Low-Fat Recipes for Savory Slow-Cooker Suppers
Spicy Beef Chili
- 3/4 lb lean beef stew meat
- ½ Tbsp chili powder
- 1 tsp garlic powder
- 1 tsp cumin
- 1 tsp red pepper flakes
- 2 15-oz cans chili beans in sauce
- 1 14.5-oz can no-salt-added stewed tomatoes, including juices
- 3 cups frozen chopped green pepper
- 1 cup frozen chopped onion
Cut beef into 1/2-inch cubes. Add all ingredients to slow cooker, stir well. Cover and cook set on high for 4 hours or until beef is tender. Top with fat-free sour cream and chopped fresh cilantro, if desired (not included in point count for Weight Watchers).
Weight Watchers: 6 servings, 5 points per serving
Mediterranean Beef Stew
- 2 medium zucchini
- 3/4 lb lean beef stew meat
- 2 14.5-oz cans Italian-style diced tomatoes
- ½ tsp ground black pepper
- 1 2-inch stick cinnamon
Cut zucchini into bite-sized chunks, and beef into ½-inch cubes. Place zucchini in bottom of slow cooker, then add beef and remaining ingredients in order. Cover and cook set on high for 5 hours or until meat is tender. Remove cinnamon stick before serving.
Weight Watchers: 4 servings, 4 points per serving
Italian Crock Pot-Roast
- 1 2.5-lb boneless beef round roast
- 1 medium onion
- 1/4 tsp salt
- 2 8-oz cans no-salt-added tomato sauce
- 1 pkg dry Italian salad dressing mix
Dice onion and slice roast in half, placing in bottom of slow cooker. Add remaining ingredients. Cover and cook set on high for 5 hours or until roast is tender and cooked through. Slice meat to serve.

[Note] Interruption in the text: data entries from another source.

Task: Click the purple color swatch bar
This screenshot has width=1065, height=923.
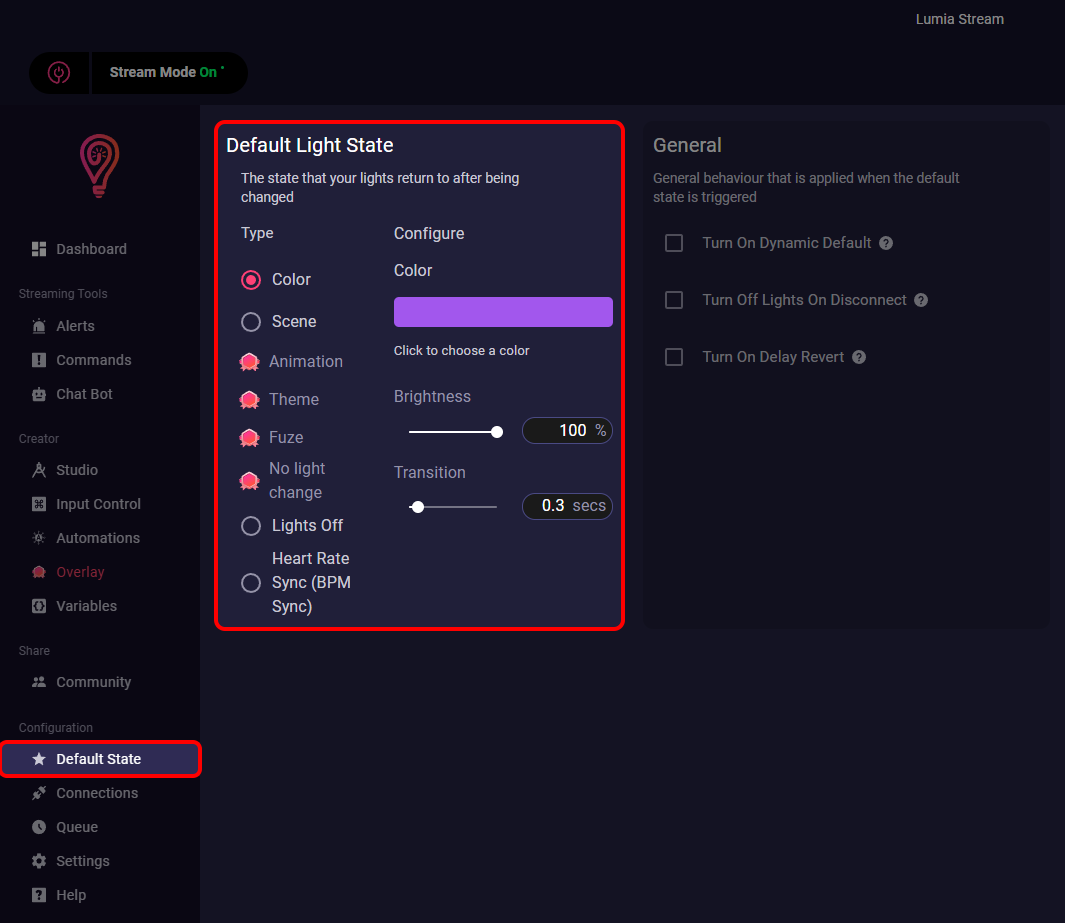Action: pos(503,312)
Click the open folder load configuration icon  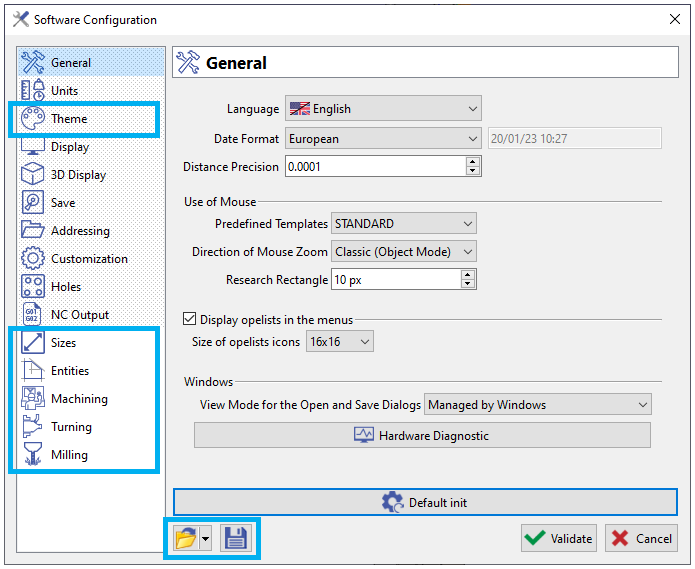(x=185, y=538)
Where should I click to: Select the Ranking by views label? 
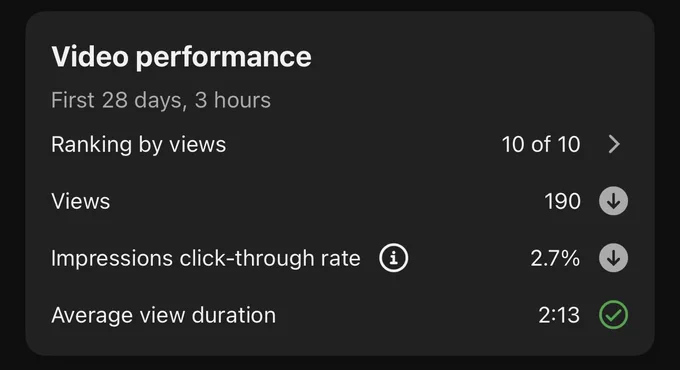(x=138, y=145)
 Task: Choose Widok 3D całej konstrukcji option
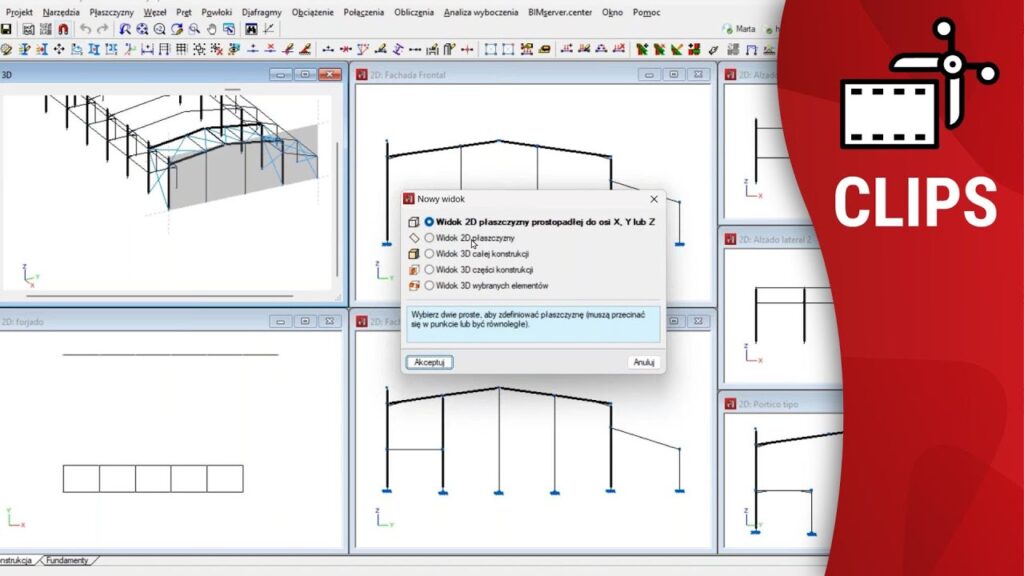click(429, 254)
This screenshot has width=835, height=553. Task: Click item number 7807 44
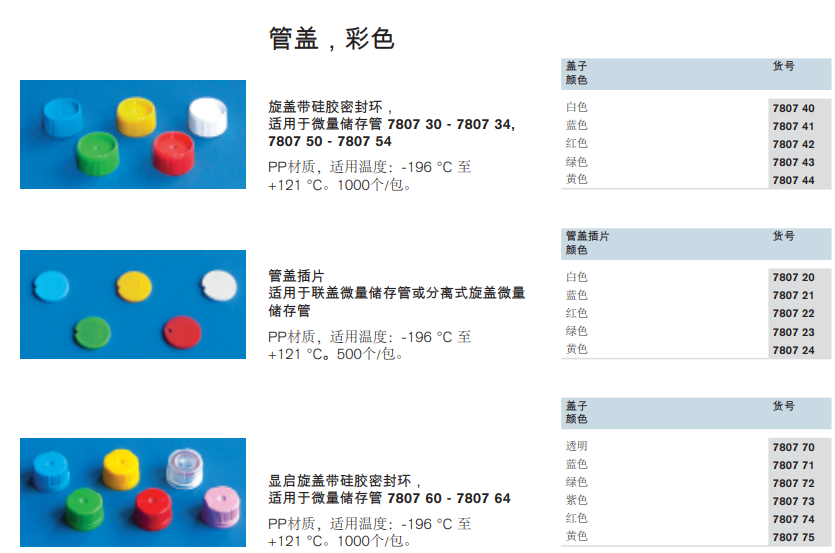pos(793,180)
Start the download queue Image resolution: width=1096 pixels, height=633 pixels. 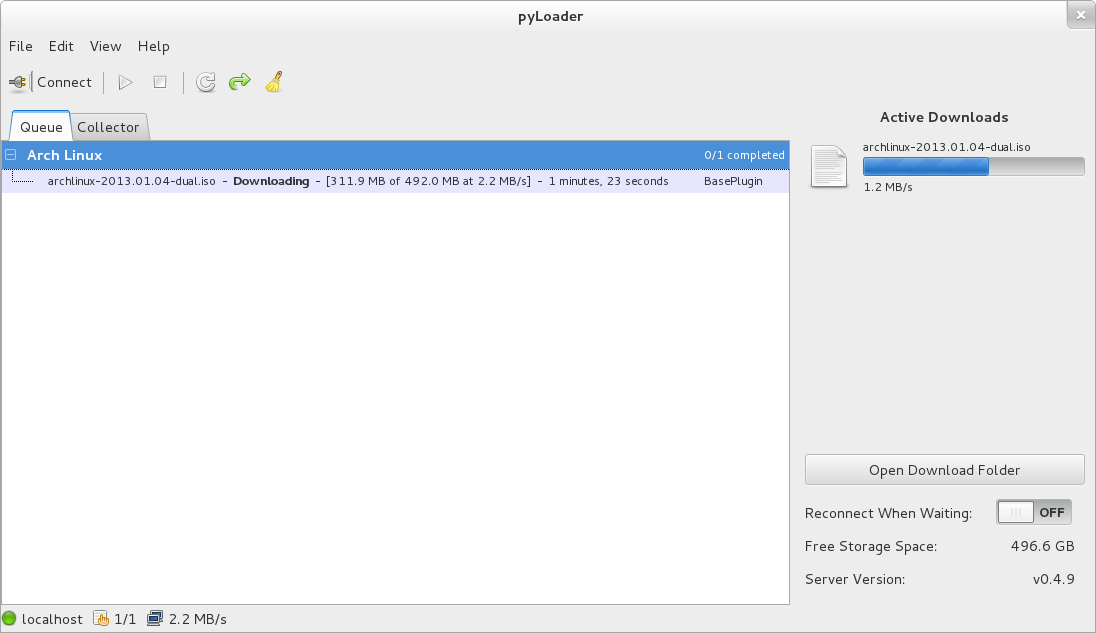click(x=124, y=82)
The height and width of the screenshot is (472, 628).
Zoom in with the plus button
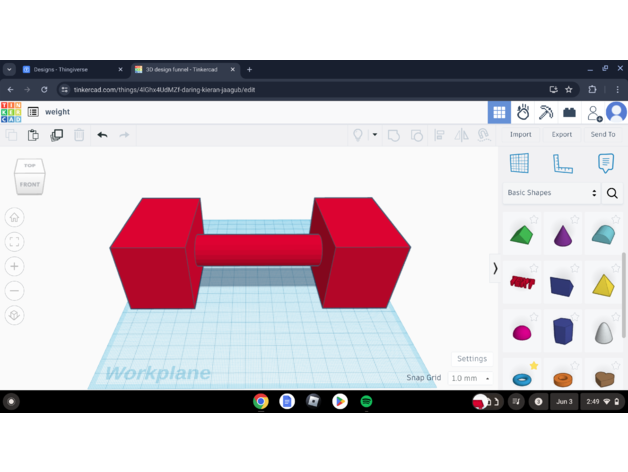(14, 266)
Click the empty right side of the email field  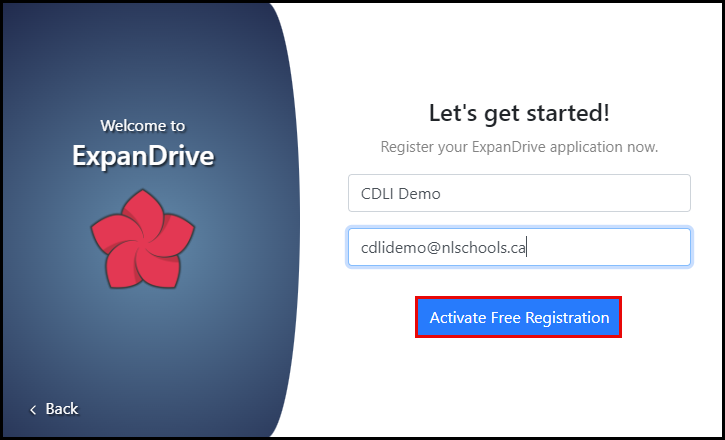tap(610, 247)
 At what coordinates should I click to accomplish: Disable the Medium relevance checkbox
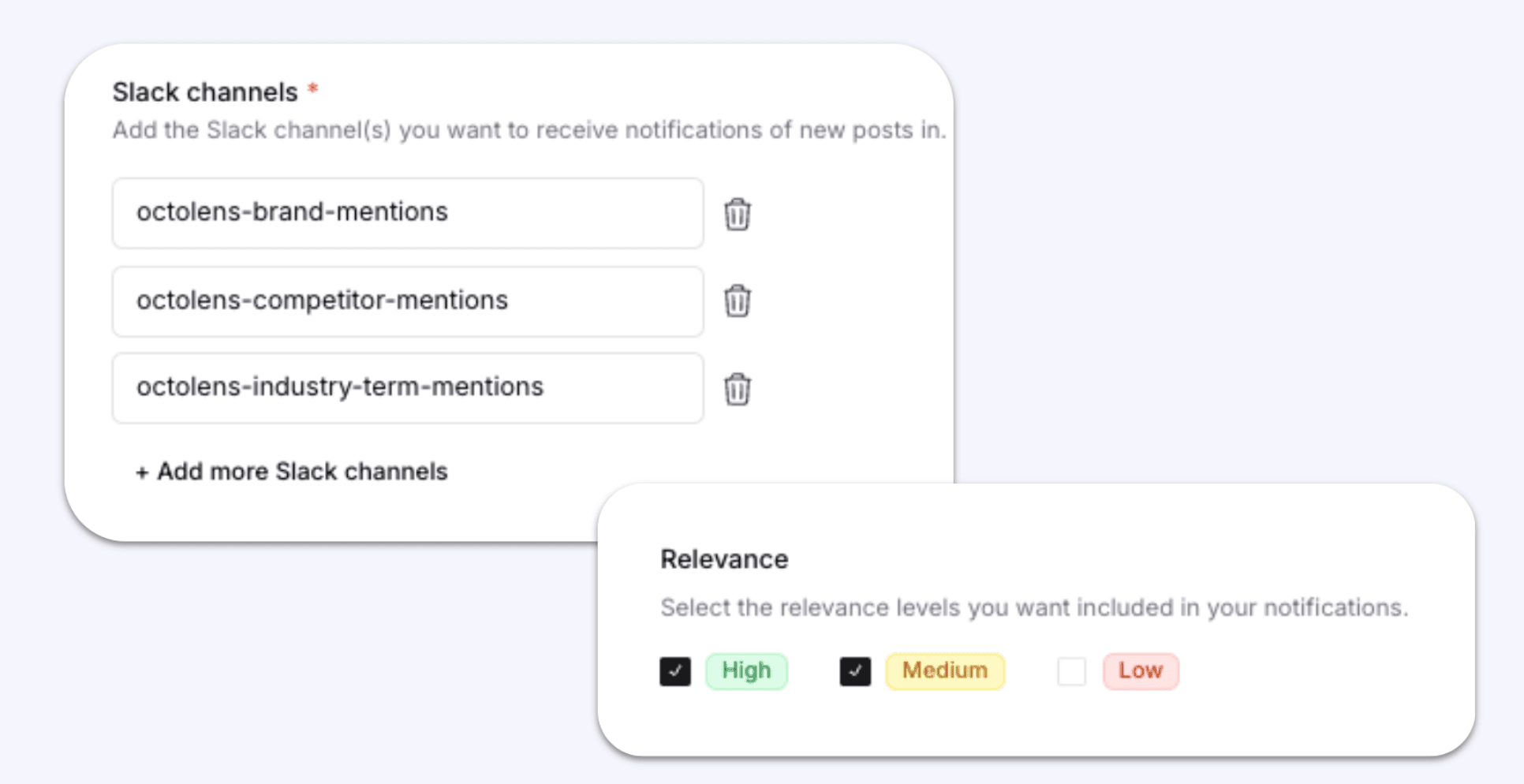click(856, 671)
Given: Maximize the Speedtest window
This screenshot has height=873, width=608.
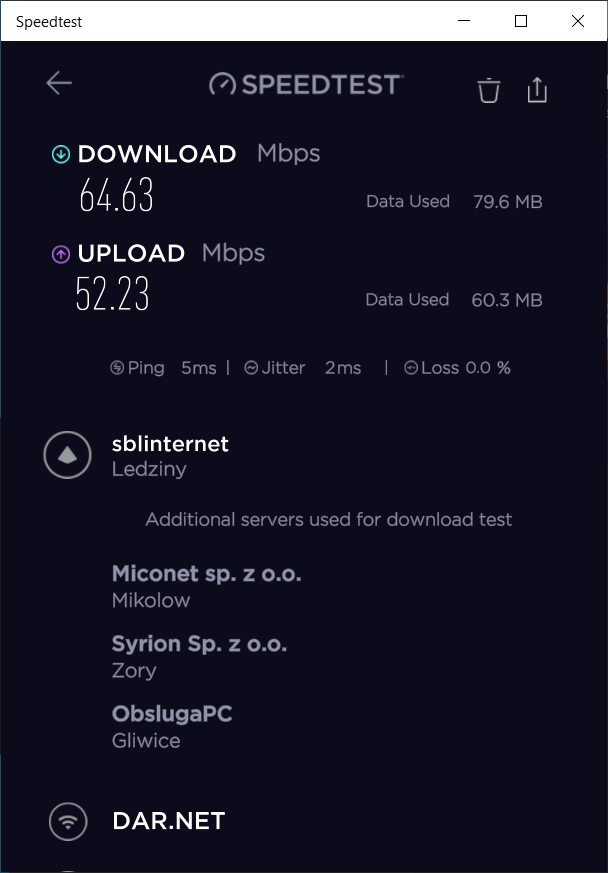Looking at the screenshot, I should pos(521,21).
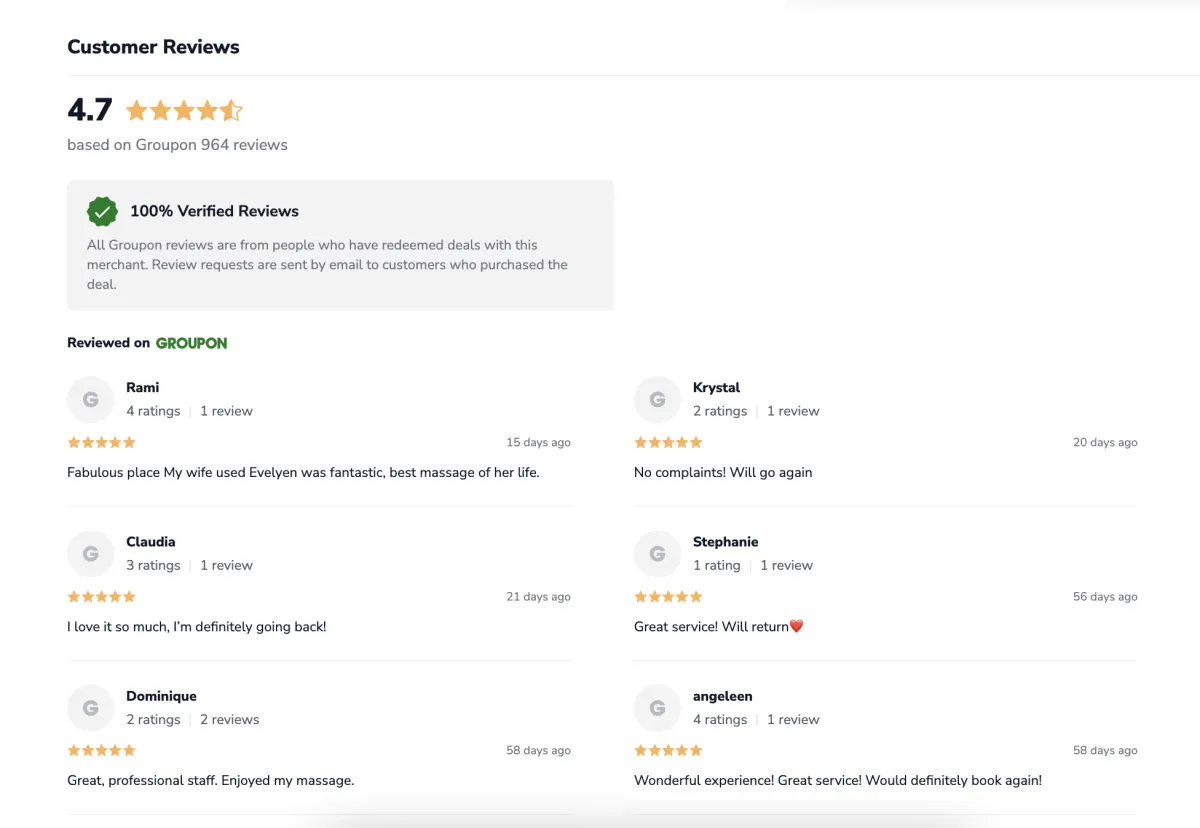Click Dominique's avatar icon
The width and height of the screenshot is (1200, 828).
91,708
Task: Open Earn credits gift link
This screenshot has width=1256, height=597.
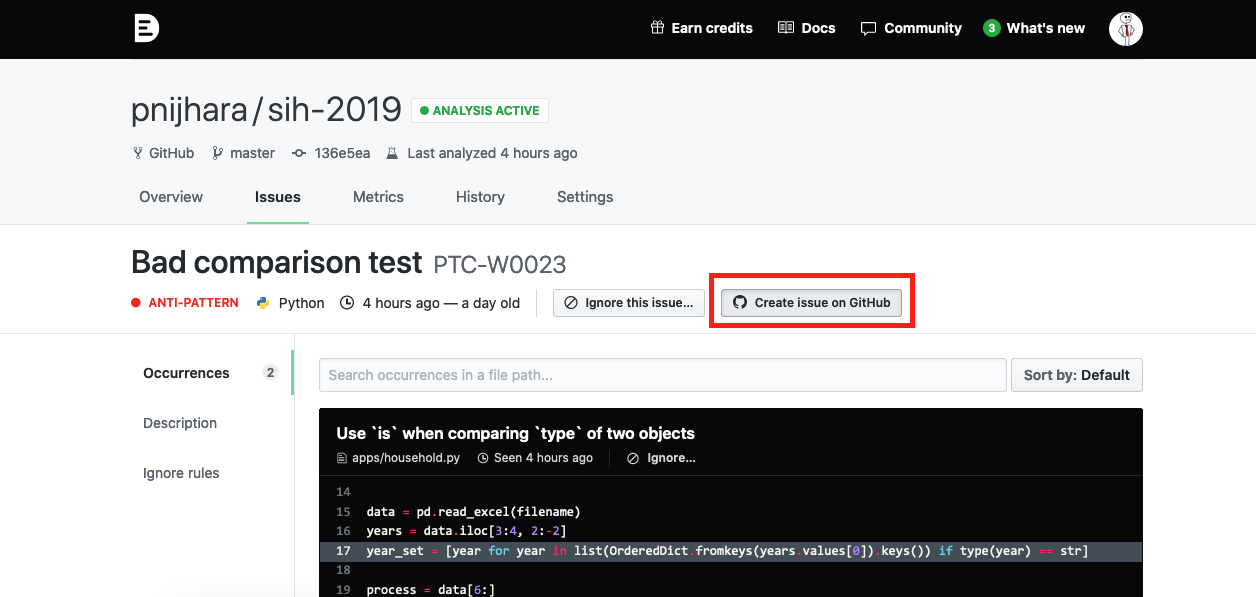Action: pos(701,28)
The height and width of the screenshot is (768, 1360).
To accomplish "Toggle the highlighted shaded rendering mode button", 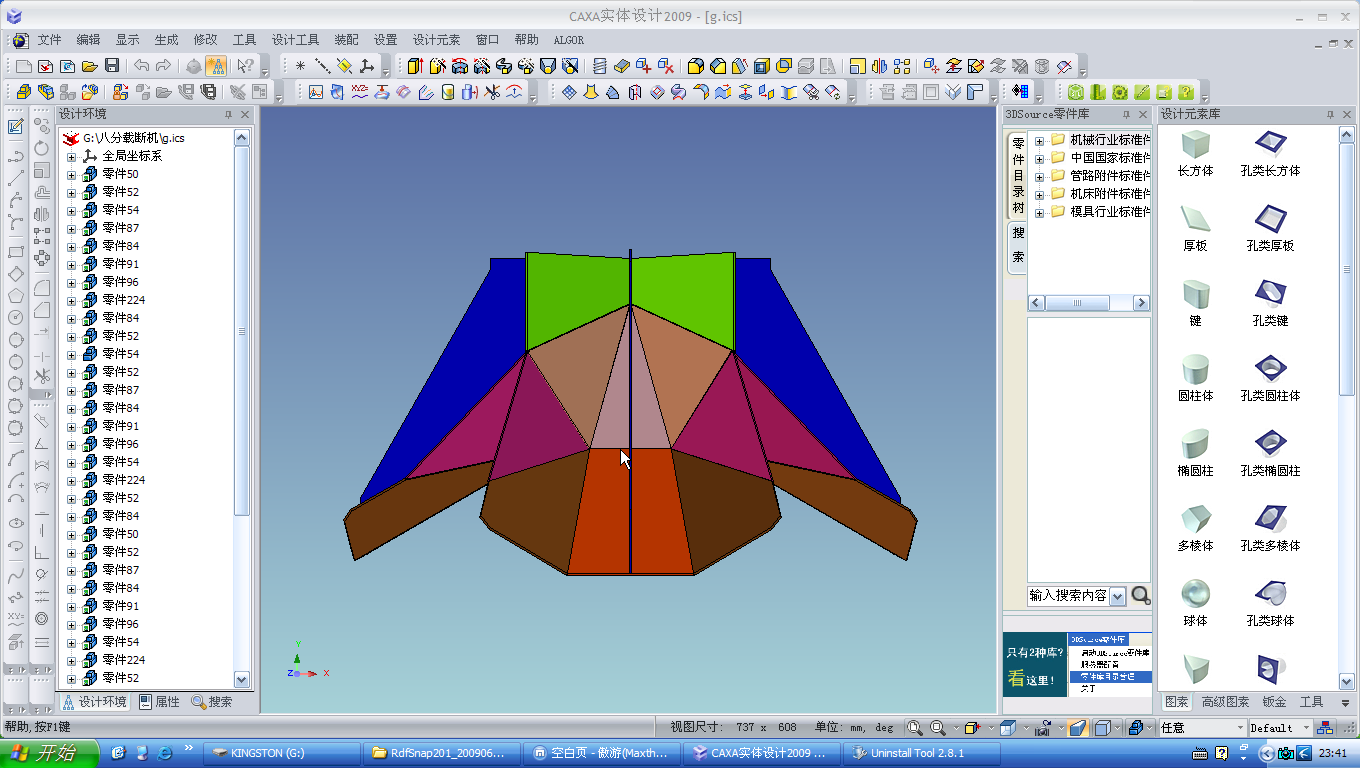I will point(1078,728).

Weight Watchers: 8 servings, 5 points per serving
Chicken Pepper Pot
- 2 16-oz pkg frozen chopped mixed peppers
- 4 boneless skinless chicken breast halves
- 1 11-oz can low-fat, low-sodium tomato soup with herbs & peppercorns
- 1 Tbsp white wine Worcestershire sauce
- ½ tsp garlic salt
Place all ingredients in slow cooker, stir. Cover and cook set on high for 4 hours. Serve over brown rice or whole-wheat pasta (not included in point count for Weight Watchers).
Weight Watchers: 4 servings, 5 points per serving
Glazed Turkey & Sweet Potatoes
- 4 sweet potatoes
- 1 3/4-lb turkey tenderloin
- 1 14.5-oz can fat-free low-sodium chicken broth
- 2 whole bay leaves
- ½ cup no-sugar-added apricot fruit spread
Scrub sweet potatoes and place in bottom of slow cooker, then put turkey over potatoes. Pour broth over both, add bay leaves and fruit spread. Cover and cook set on high for 5 hours or until turkey is thoroughly cooked and tender. Slice meat and serve with potatoes.